I seem to be falling on the Giddens side of the discussion, Keith. I do find
"the constitution..." highly readable, and, for example, have paused where he
discusses "rules", as this section is useful to hold up against the "rules"
category expressed in yrjo's book. It looks like later on there is a
treatment of structural contradiction in a way that can also be contrasted to
LBE. From this perspective, since i apply the finnish flavor of chat to my
own studies, Giddens is highly relevant to the everyday. That's not to say
that i agree with everything -- far from it.
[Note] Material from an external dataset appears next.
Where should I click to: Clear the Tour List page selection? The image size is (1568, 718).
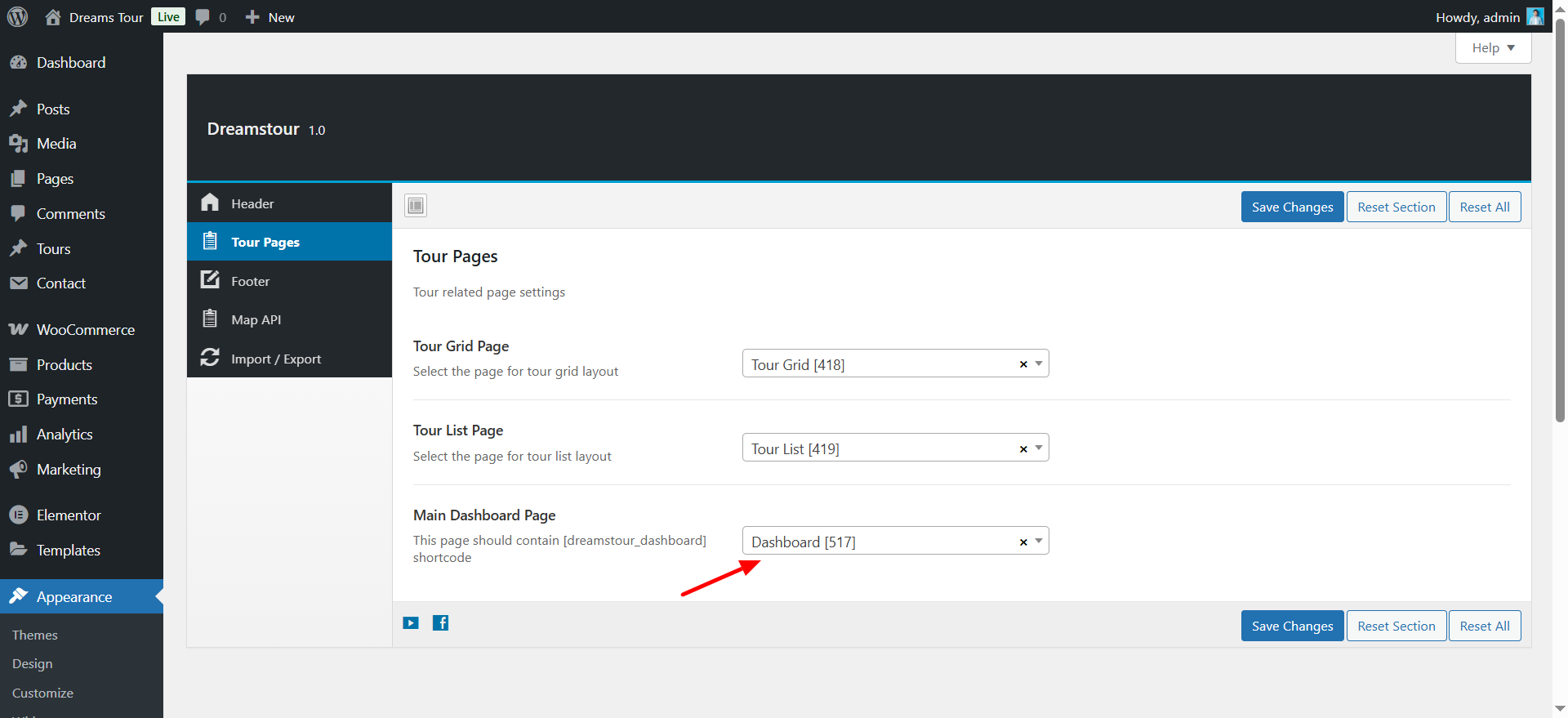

But the first thing i keep in mind with xmca discussions (i'm writing to
remind myself and clarify where i'm coming from -- not an admonishment-- I
think you describe the ontological/methodological distiction well.) is not to
confuse the map with the terrain. It seems as if the giddens-archer debate
is one in which terrain and map have become blurred with the assertion
"individual-group analysis IS inseparable" on the one side and the opposite
on the other. My emphasis is on what seems however, as i'm only on my second
giddens book, and am only taking second hand what is written about archer.
My own interest in the inseparability issue is to agree that, in the big
picture, there is good evidence to support the assertion that the actions and
change of an individual are inseparable from processes of the milieu. The
description of how that plays out in detail will require a lot of work -- and
we expect it to be context sensitive, with strong and weak couplings we have
yet to figure out. In a manner of speaking, school change is a response to
the issue of inseparability, on a practical plane. People have realized that
trying to make change in one or a few elements of schooling, for example
through teacher training, curriculum adoption, etc. has limited results.
There are children who learn effectively within schools and those that do not
, and there are many at various degrees of in between -- in a manner of
speaking this addresses the strong and weak coupling of the development of
individuals to their school contexts.
[aside] Now the interesting thing is that much of education treats children
with an assumption of some ontological separation -- that "knowing something"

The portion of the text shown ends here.